EXERCISE OBJECTIVE: Print the rows from the one containing "The image size is (1384, 471)." through the one containing "(x=723, y=466)" word for word, and leave the pictures out.

DATA EXTRACT:
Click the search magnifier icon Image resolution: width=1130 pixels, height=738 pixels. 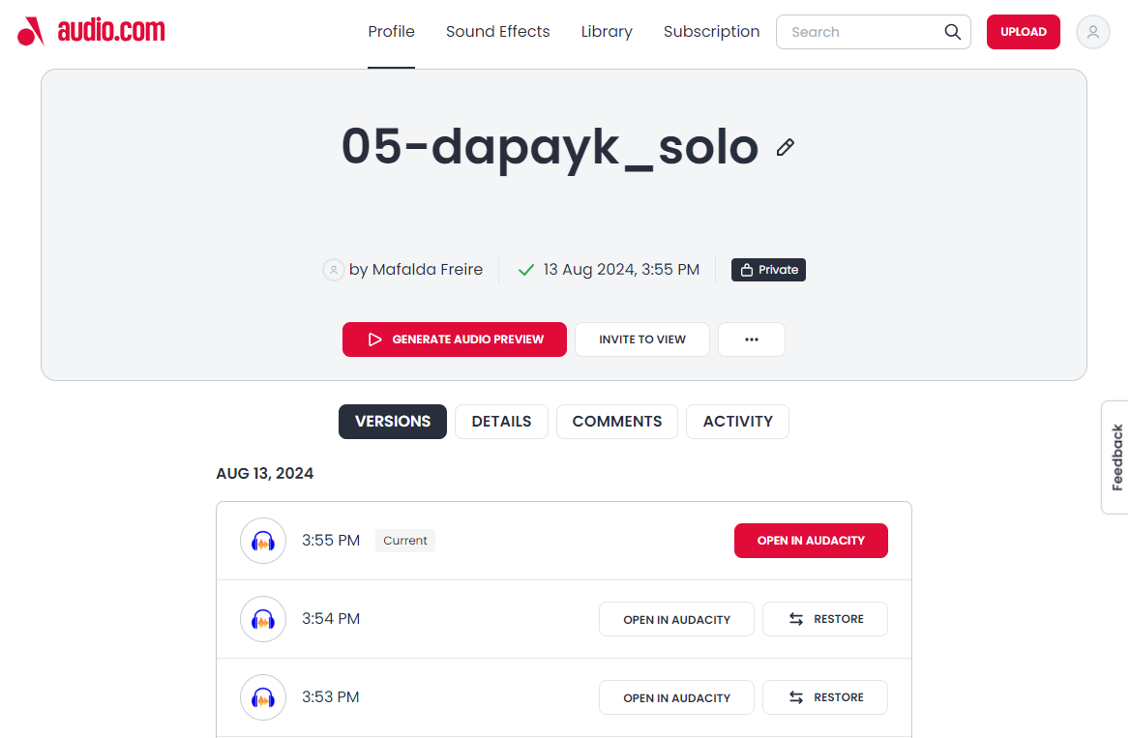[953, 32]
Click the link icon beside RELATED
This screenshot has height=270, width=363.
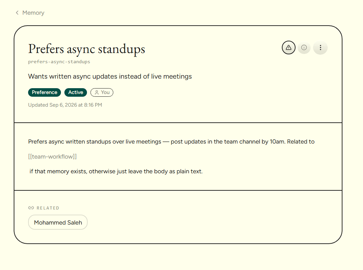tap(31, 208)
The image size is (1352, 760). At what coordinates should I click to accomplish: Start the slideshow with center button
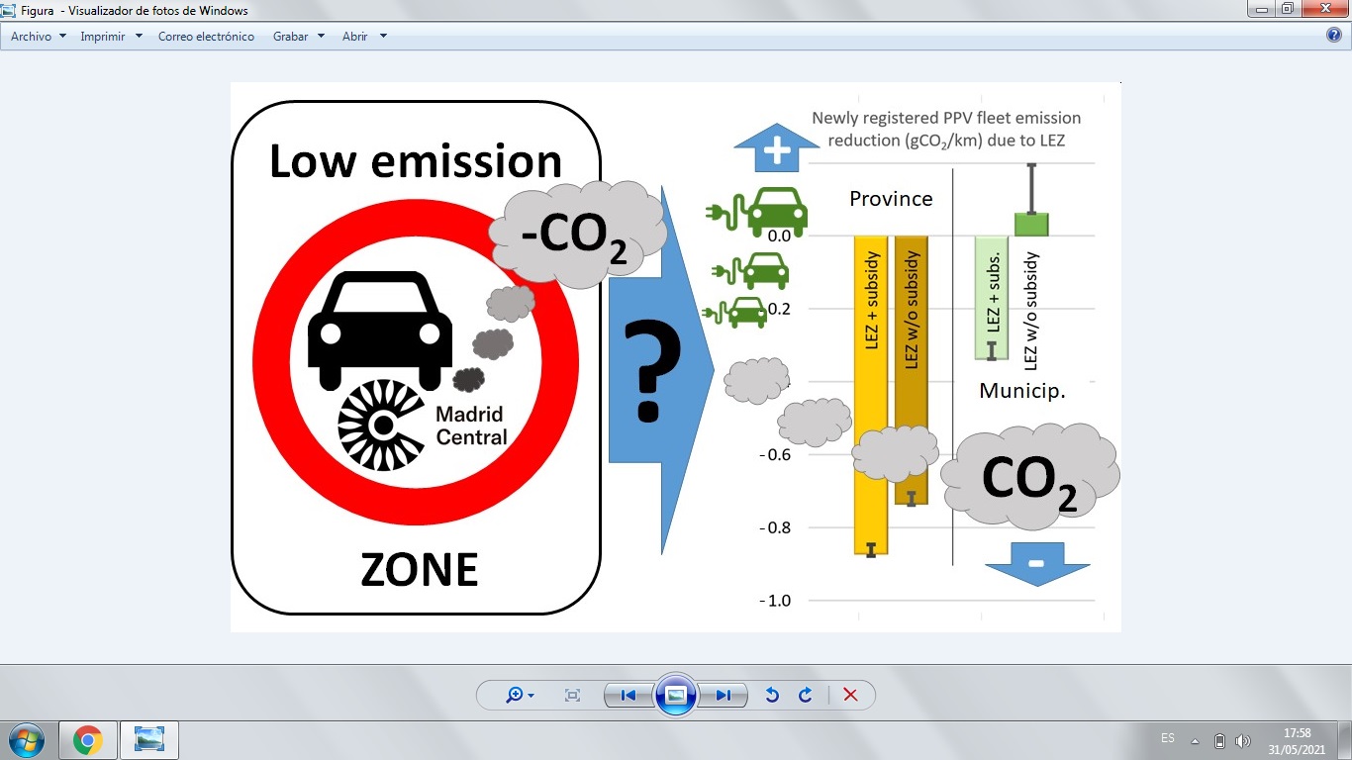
* * *
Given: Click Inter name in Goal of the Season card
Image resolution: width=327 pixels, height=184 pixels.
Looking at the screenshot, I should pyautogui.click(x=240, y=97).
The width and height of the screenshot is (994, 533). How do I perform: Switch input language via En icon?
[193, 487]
==
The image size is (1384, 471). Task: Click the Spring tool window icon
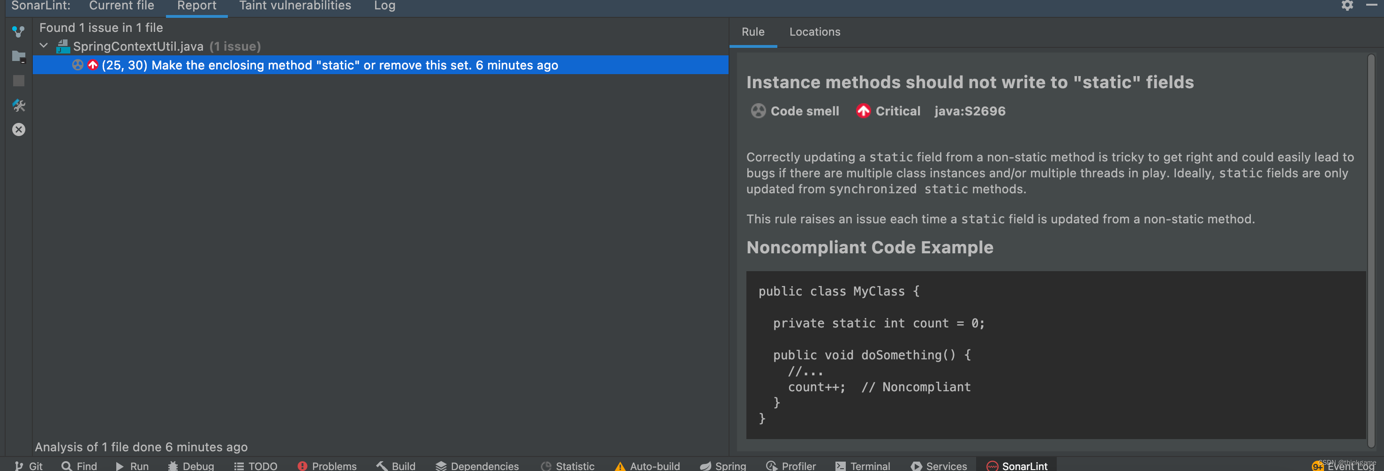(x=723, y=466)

SOLUTION TO THIS PROBLEM:
The image size is (1384, 471). Task: Click the Spring tool window icon
(x=723, y=466)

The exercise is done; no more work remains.